E como o peso sobre o eixo dianteiro é minúsculo, a caixa de direção vive feliz sem assistência elétrica ou hidráulica. O resultado é uma direção absolutamente prazerosa: baixa fricção, praticamente sem trancos, mas íntima ao ponto de contar exatamente o que os pneus estão fazendo, quanta aderência ainda sobra e, quem sabe, até se o asfalto foi assentado pelo pessoal da Murphy ou da Amey. Isso aumenta muito a confiança.

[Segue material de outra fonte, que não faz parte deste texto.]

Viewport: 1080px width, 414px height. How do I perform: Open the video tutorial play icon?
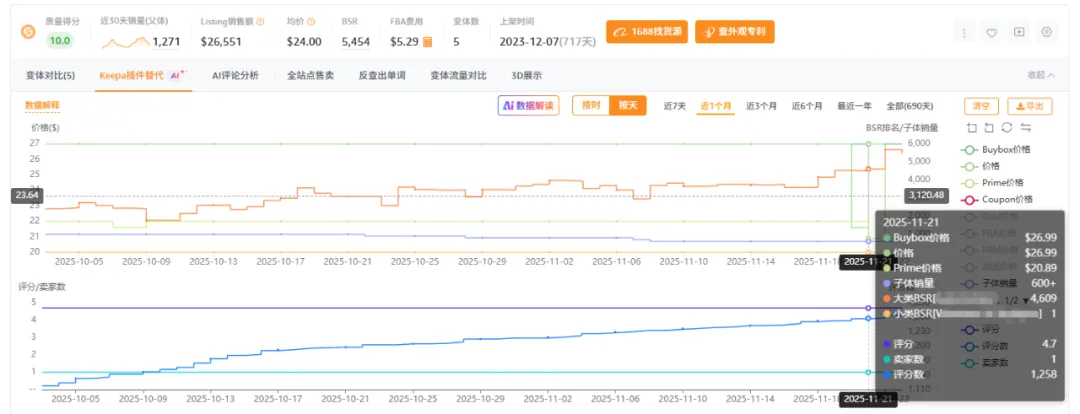1019,32
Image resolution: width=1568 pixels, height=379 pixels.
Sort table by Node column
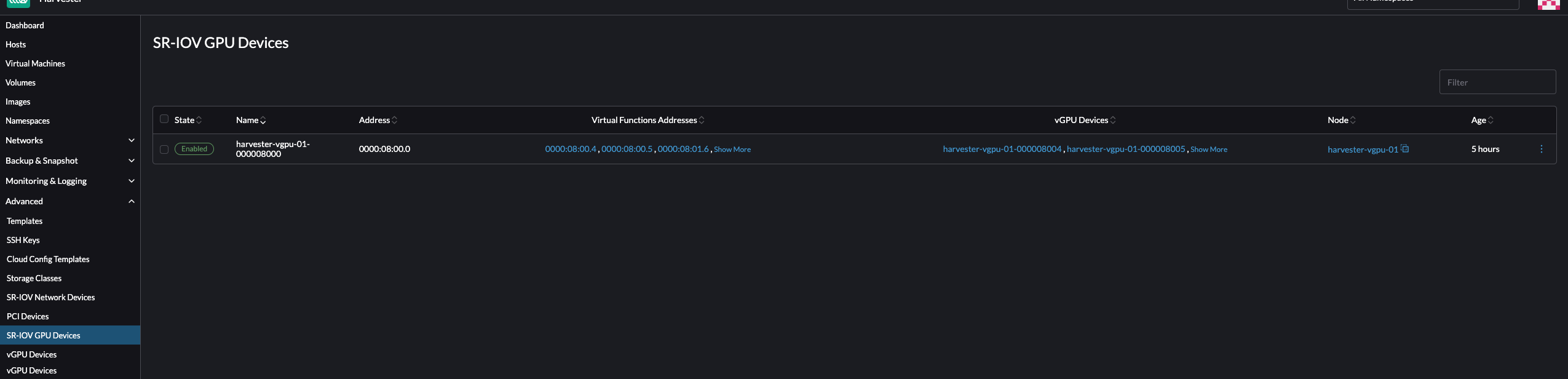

Eu não dirigia um Elise ou Exige havia um par de anos; voltar a um deles foi lembrar que a distância entre a direção “nua” da Lotus e os sistemas assistidos de todo mundo só aumenta - e a perda é do resto do mercado.
Motor, desempenho e vida a bordo
Você não está querendo me convencer de que um motor 1.8 coloca isso em território de esportivo de verdade, né?
Olha, mesmo no dinamômetro ele não passa vergonha para um 1.8. A Lotus pega um quatro-cilindros da Toyota, instala um supercharger e aplica seu próprio gerenciamento. O resultado é 237bhp. Some a isso o fato de este Elise pesar só 932 kilos e ter relações de marcha curtas. Daí vêm os números: 0-60mph em 4.2sec, ou 0-62 em 4.6.
Só que, ao volante, não pareceu tão rápido, porque eu estava com um passageiro tão pesado quanto eu. Num carro tão leve, cada quilo extra de carne humana conta. De todo modo, é um motor eficiente, embora com um som um pouco choroso. Ele anda melhor do que canta. E o baixo peso também ajuda no consumo.
A alavanca de câmbio agora é de curso curto e bem precisa - um salto enorme em relação aos primeiros Elise.
Tudo bem, tem aquecedor e rádio. Não embaça e dá para ouvir um programa no rádio, mas isso não pode ser um carro de rua realmente utilizável, pode?
Não se você acabou de sair de um Boxster. É difícil de entrar, é apertado, o porta-malas é minúsculo, os ajustes do banco são básicos e não há navegação nem conectividade. Mas, na prática, ele não é tão barulhento assim, e o conforto de rodagem é aceitável. Chega a ser mais civilizado do que outros especiais de baixa produção focados em pista.
Até tentaram dar uma animada na cabine com um pouco de Alcantara e costuras contrastantes, mas, infelizmente, a cor diferente evidencia que a costura é meio torta.
Então você paga em praticidade. E no dinheiro?
Custa £42,500 mais opcionais. É bastante para um Elise, é pouco para um carro que chega aos 60 na casa dos quatro segundos, e é ridiculamente pouco para algo com tamanha finesse de acerto e condução.